Data Integration/Web Integration
Combining Artificial Intelligence and Databases for Data Integration over the Internet/Web
This research theme is concerned with integrating multiple heterogeneous data sources over the Internet/Web.
We deal with pre-existing and autonomous data sources that have been created independently.
The research lies in the intersection of AI, Databases and Web technology. These data
sources can be (a) databases distributed over the Internet or corporate Intranets; (b)
hidden databases on the deep Web that are accessible via a Web interface only; (c)
semi-structured Web sources, accessible via a wrapper; (d) databases hosted by individual
peers in a peer-to-peer environment. The overall goal of this research to provide easy,
unified access to the underlying data sources enabling efficient and effective data
integration and sharing from these sources.
Our current research topics include:
- Novel algorithms for query reformulation in mediator-based data integration systems -We develop novel algorithms to deal with the problem of missing query rewritings in the presence of various integrity constraints.
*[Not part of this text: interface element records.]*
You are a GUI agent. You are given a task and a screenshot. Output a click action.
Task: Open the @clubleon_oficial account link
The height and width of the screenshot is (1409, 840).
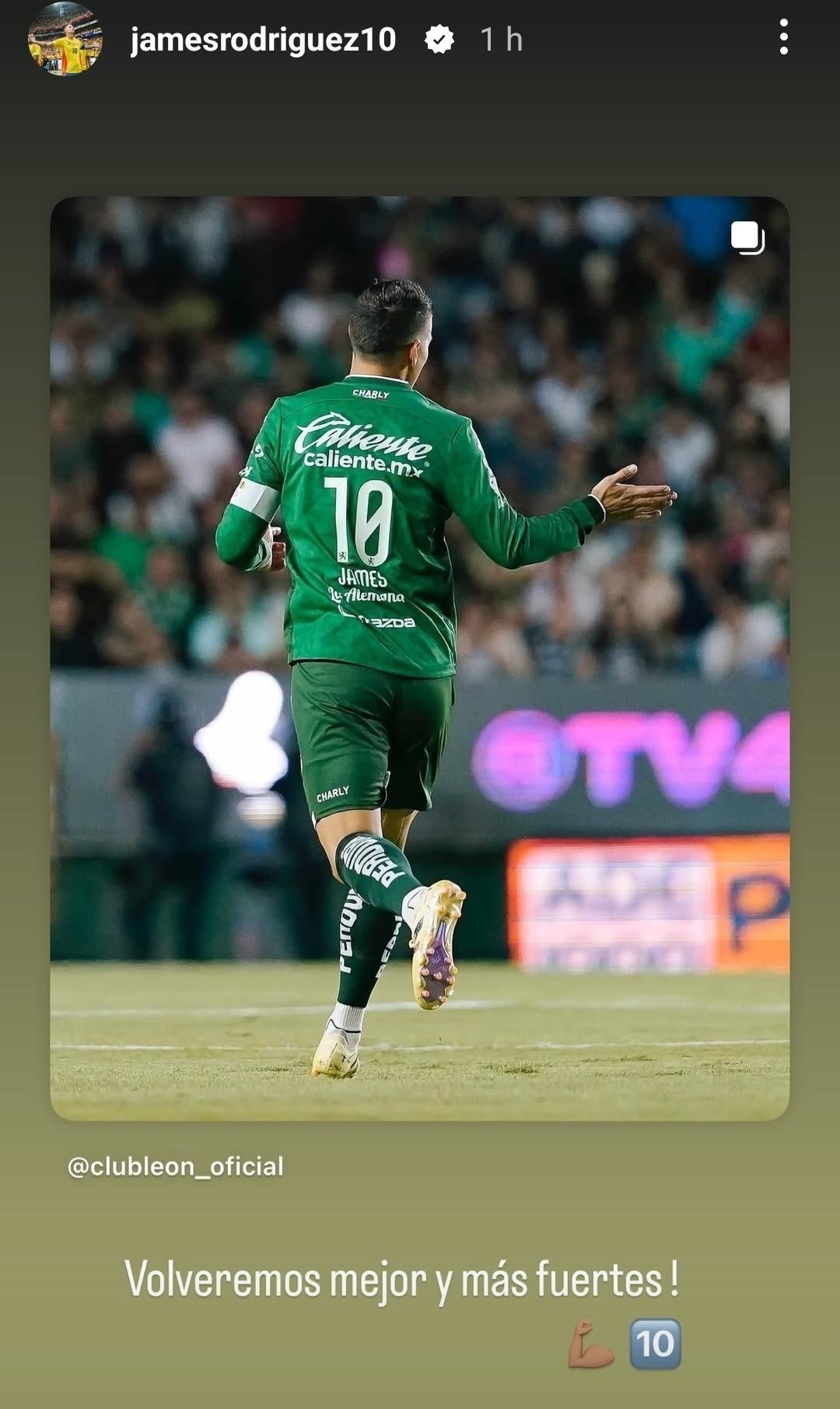pos(176,1166)
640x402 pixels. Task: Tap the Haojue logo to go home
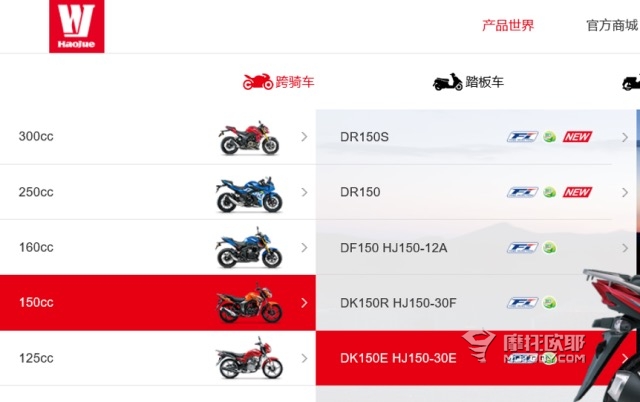pos(77,26)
Our algorithms aim to solve this problem while still retaining the main properties of the existing algorithms.
- Schema matching and mapping - To integrate and share heterogeneous data sources, we need to reconcile their semantic heterogeneity. This typically involves two tasks, schema matching and schema mapping, with the former trying on finding semantic correspondences between attributes of different schemas and the latter aiming to establish and represent relationships between relations of different schemas. Our research is focused on automatic/semi-automatic schema matching and mapping.
- Deep Web data integration - Databases on the Web are accessible via their front-end interfaces only. Our research aims to automatically discover relevant Web databases, extract their interface schemas, and semantically match these schemas so that unified access can be provided to these interfaces integrating data from the underlying databases.
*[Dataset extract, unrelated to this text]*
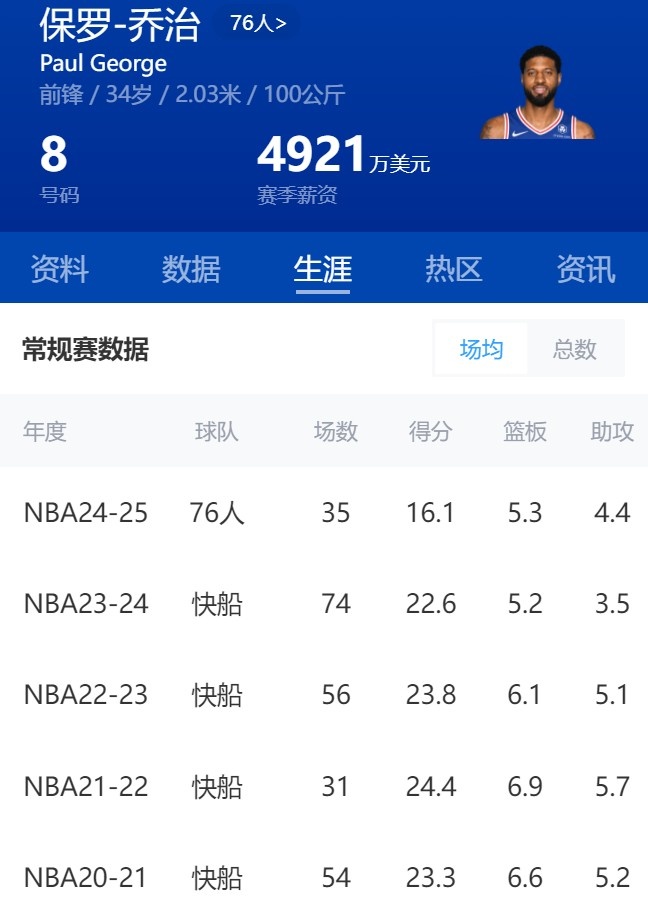Image resolution: width=648 pixels, height=905 pixels.
Task: Switch to the 资料 tab
Action: coord(59,269)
- Peer data management - We aim to develop a new framework for peer-to-peer data management. In this context, we deal with a collection of peers who host their individual databases and agree to share some of their data with each other. The peers have their own schemas that describe the data they provide and can also be used to make queries. Our research involves neighbour discovery, schema matching and mapping between peers, peer introduction, and query answering and routing.
Our research has led to a great number of top-quality publications, including a paper in the International Journal of Artificial Intelligence Tools, an invited paper in the International Journal of Web Intelligence and Agent
Systems, papers in Springer Lecture Notes, top ACM and IEEE conferences. Our research was partly funded by an EC grant in the MISSION project.